A LOCAL author’s book on the life and works of Sir Walter Raleigh has received a glowing endorsement from Bergerac actor and Jersey history buff John Nettles.

Donald Brown’s study of the courtier and author – who was also the last governor of Jersey during the reign of Elizabeth I – has just been published in paperback and e-book form on Amazon. It is described by Mr. Nettles as “an exhilarating read”.

“There are a number of books about Raleigh – very few as good as this one,” he comments in an online review.

For Mr Brown, it was the happy ending to a relationship that began when Mr Nettles was researching a BBC TV program about Raleigh and asking her advice. “He came and had heard that I was doing a lot of studies on Raleigh, and he asked for help. He was very polite and we met for several hours during which he asked lots of questions and I gave him some books to read,” Mr Brown said.

Later, when it occurred to Mr. Brown to inform John Nettles of the publication of his own book on Raleigh – The Shattered Monuments of My Great Desires – the result was entirely positive. “He responded immediately and said he would go buy a copy and give it a note,” Mr Brown said.

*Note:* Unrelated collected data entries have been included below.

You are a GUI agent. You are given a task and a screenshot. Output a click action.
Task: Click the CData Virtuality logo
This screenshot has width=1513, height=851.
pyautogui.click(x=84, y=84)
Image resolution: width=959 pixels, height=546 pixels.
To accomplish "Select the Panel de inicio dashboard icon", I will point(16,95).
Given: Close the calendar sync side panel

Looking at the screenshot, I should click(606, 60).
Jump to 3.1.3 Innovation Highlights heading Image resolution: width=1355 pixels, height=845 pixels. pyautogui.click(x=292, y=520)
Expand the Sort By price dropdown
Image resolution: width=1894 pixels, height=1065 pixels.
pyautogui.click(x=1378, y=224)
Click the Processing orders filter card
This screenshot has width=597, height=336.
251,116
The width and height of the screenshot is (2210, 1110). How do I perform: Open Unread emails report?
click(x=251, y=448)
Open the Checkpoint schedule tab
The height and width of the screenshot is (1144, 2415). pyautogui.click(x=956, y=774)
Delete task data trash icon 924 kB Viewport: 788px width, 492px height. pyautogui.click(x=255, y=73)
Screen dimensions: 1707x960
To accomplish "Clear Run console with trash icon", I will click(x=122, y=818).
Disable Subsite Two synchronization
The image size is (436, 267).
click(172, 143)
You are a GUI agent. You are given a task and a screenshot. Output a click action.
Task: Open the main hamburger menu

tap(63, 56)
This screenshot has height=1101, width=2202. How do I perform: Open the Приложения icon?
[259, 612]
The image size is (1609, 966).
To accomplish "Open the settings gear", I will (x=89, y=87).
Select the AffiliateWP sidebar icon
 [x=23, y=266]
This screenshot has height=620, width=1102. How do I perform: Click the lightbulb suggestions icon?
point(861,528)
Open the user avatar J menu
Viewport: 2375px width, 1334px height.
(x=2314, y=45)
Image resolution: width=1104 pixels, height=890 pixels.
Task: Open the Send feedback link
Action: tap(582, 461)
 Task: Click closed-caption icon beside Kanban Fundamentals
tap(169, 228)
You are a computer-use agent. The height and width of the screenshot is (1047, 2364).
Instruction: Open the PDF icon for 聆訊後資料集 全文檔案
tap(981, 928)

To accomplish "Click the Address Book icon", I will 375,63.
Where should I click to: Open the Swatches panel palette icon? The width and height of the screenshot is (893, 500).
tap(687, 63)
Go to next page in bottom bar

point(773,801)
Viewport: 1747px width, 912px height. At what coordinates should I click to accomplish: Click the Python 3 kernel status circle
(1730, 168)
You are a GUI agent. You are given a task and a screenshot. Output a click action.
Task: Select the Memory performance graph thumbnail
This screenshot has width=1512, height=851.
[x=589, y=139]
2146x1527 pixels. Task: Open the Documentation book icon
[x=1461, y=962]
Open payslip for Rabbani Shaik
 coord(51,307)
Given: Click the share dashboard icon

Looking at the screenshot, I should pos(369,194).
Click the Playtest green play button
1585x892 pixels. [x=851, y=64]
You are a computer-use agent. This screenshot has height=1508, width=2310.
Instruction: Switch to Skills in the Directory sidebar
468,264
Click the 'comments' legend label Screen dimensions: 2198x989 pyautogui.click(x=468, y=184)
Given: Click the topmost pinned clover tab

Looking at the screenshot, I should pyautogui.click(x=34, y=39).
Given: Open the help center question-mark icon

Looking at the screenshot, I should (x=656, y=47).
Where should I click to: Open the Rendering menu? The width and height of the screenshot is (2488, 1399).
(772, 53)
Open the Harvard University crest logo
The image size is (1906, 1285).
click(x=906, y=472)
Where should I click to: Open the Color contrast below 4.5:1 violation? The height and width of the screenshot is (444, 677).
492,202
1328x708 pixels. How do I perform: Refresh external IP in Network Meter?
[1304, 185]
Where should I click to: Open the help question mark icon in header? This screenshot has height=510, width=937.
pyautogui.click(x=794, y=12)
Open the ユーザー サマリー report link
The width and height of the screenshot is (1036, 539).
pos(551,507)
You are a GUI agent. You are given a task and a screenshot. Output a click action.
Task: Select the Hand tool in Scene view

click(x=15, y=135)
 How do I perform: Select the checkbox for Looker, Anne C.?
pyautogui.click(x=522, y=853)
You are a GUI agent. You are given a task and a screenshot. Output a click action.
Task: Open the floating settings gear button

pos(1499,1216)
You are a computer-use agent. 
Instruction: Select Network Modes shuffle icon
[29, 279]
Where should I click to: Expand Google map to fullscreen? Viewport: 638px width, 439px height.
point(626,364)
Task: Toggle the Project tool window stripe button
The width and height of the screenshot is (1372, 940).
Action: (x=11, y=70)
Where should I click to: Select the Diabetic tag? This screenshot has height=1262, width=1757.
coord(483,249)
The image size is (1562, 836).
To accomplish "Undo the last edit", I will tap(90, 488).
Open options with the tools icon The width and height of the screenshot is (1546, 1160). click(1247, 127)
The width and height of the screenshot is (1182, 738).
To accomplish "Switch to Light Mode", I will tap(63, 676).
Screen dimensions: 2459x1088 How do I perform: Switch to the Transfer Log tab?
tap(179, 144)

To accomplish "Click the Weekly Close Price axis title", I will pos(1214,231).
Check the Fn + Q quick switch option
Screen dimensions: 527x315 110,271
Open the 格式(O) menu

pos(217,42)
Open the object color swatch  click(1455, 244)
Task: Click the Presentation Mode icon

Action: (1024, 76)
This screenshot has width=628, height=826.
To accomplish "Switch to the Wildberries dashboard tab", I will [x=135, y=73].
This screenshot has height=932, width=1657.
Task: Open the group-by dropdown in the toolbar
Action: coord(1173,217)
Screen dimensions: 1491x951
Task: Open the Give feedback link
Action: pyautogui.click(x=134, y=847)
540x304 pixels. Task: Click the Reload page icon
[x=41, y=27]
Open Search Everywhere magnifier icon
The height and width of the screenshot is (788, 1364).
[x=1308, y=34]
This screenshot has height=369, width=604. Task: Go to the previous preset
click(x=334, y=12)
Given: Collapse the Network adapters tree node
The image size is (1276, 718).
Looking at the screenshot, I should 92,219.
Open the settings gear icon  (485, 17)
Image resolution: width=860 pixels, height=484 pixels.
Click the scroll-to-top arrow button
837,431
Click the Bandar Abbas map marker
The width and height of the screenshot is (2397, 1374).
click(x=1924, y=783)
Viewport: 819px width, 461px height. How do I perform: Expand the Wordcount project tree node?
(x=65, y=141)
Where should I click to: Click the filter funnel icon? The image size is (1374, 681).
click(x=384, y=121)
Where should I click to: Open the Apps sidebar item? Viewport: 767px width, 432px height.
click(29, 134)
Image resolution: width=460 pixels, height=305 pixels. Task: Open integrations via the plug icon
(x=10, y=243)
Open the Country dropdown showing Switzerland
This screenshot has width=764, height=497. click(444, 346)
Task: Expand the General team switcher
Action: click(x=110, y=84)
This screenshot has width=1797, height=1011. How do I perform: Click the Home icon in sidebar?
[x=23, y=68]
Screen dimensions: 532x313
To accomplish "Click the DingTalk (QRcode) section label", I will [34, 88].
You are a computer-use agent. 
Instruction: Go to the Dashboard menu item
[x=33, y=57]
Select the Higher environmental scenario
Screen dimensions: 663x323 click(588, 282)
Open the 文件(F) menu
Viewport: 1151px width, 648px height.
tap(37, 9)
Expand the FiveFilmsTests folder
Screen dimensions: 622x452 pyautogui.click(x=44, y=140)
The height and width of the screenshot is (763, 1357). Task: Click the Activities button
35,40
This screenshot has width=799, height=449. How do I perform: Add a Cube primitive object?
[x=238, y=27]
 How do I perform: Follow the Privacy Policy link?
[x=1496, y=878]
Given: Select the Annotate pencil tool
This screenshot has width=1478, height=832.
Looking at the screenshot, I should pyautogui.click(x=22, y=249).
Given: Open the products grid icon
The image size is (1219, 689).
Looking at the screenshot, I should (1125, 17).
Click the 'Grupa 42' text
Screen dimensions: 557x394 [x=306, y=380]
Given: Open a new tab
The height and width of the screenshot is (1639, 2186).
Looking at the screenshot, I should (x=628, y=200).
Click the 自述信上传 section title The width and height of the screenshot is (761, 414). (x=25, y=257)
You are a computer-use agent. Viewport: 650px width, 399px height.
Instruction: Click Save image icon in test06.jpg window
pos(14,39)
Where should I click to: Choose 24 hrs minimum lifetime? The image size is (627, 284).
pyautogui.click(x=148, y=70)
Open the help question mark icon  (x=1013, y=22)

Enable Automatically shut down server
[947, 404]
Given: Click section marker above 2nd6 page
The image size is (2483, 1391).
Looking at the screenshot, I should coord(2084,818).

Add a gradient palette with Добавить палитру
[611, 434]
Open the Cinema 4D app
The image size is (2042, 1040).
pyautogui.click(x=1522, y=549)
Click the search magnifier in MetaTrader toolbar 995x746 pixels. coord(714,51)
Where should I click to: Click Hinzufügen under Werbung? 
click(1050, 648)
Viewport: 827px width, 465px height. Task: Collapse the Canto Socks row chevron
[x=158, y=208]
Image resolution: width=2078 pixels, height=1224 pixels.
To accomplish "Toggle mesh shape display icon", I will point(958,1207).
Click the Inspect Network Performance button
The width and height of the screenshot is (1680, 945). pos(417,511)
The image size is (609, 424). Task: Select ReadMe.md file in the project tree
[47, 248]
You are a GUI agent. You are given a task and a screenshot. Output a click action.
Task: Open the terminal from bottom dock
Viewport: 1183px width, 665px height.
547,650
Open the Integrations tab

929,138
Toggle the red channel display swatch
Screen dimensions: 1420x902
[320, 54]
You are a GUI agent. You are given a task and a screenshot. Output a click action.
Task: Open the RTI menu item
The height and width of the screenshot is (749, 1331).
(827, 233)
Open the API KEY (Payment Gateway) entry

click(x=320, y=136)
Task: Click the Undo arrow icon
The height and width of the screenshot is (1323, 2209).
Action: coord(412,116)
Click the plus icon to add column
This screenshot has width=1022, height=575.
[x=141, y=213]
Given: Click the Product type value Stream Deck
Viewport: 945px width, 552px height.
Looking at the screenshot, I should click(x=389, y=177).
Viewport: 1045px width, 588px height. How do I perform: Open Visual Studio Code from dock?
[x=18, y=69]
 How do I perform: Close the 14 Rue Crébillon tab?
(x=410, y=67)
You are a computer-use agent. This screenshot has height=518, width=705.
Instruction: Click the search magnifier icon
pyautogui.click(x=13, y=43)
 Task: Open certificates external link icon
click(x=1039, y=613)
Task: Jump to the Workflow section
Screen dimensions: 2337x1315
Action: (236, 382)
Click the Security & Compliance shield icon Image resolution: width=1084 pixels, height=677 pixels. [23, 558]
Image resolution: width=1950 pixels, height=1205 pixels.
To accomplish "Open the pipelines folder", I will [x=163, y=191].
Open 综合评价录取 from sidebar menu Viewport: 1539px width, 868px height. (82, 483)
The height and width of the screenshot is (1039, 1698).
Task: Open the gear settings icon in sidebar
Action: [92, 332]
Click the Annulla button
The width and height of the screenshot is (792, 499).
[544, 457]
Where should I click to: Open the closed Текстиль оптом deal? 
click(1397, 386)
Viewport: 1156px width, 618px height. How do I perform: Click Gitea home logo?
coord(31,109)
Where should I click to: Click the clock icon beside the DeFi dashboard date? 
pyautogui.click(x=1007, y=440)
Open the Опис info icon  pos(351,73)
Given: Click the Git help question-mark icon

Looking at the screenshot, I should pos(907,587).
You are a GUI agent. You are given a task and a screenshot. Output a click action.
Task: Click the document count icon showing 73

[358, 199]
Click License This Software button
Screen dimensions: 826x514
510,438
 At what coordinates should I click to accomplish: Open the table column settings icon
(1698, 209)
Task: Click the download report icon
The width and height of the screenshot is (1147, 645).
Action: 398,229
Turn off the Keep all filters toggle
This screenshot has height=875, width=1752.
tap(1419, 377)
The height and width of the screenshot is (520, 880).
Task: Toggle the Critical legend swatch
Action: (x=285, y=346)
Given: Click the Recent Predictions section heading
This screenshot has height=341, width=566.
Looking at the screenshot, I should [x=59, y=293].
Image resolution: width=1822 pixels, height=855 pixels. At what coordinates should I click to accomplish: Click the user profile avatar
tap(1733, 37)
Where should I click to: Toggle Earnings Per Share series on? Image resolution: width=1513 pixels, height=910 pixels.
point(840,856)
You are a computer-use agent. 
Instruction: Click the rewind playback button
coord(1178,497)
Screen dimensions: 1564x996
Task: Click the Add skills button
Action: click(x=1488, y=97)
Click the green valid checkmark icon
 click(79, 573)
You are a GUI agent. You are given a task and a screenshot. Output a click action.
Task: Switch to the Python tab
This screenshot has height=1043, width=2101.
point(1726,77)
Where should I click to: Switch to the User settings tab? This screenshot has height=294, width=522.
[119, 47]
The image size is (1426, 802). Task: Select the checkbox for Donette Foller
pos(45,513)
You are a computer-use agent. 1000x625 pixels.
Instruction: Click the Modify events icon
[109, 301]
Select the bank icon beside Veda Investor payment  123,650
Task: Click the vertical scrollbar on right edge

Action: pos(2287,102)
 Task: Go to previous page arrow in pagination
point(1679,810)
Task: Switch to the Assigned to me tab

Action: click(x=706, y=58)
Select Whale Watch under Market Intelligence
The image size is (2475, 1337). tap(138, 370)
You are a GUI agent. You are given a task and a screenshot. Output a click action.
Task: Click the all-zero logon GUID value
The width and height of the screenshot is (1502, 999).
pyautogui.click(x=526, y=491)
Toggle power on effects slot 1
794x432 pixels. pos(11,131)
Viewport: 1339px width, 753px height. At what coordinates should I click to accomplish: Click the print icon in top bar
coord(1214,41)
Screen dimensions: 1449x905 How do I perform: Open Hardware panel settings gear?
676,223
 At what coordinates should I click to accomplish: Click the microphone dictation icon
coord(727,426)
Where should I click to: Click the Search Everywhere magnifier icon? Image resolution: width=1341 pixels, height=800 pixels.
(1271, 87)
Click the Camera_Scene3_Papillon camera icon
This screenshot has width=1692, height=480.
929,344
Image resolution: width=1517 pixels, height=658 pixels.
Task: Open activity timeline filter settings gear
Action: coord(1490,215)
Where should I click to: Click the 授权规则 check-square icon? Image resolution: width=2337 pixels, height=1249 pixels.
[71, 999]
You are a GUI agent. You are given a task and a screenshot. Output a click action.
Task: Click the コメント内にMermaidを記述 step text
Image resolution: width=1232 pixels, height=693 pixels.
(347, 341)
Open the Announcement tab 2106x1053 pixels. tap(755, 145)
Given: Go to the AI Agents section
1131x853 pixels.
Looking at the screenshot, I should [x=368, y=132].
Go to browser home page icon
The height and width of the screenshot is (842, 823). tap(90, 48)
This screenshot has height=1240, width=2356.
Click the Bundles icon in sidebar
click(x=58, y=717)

Walter Raleigh has been a figure of academic interest since Mr Brown read English at Exeter College, Oxford. In recent years, while researching the book, he gave public lectures on Raleigh at the library, cementing the connection to Jersey through his governorship of Raleigh from 1600 to 1603.

Raleigh actually spent very little time on the island although the Jersey connection was mentioned during the courtier’s trial and, Mr Brown explained, he also helped arrange a marriage between a woman who had carried his illegitimate child and the lord of Samarès. But his most important legacy as governor was probably to ensure that Mont Orgueil was not demolished as obsolete and to name his replacement in St Aubin’s Bay after the Queen.

Mr Brown’s two-part book deals with Raleigh’s life but also the canon of his poetic works, some of which have been challenged by scholars. Through a thorough analysis of the stylistic features and choice of vocabulary of prose works as well as poetry, he provided his own updated canon of Ralegh’s works.

Mr Brown’s decision to publish an e-book version with Amazon, after self-publishing in paperback, reflects the support he has received from fellow authors at the Jersey Writers Group. He had tackled the often frustrating task of dealing with a range of different potential publishers, each with their own requirements.

He followed a similar path with four other very different publications – a trilogy of children’s books The Island Wars and The Shoestring Academy. The latter, about the founder of a language school in Jersey, is a subject very familiar to the founder of St Brelade’s College.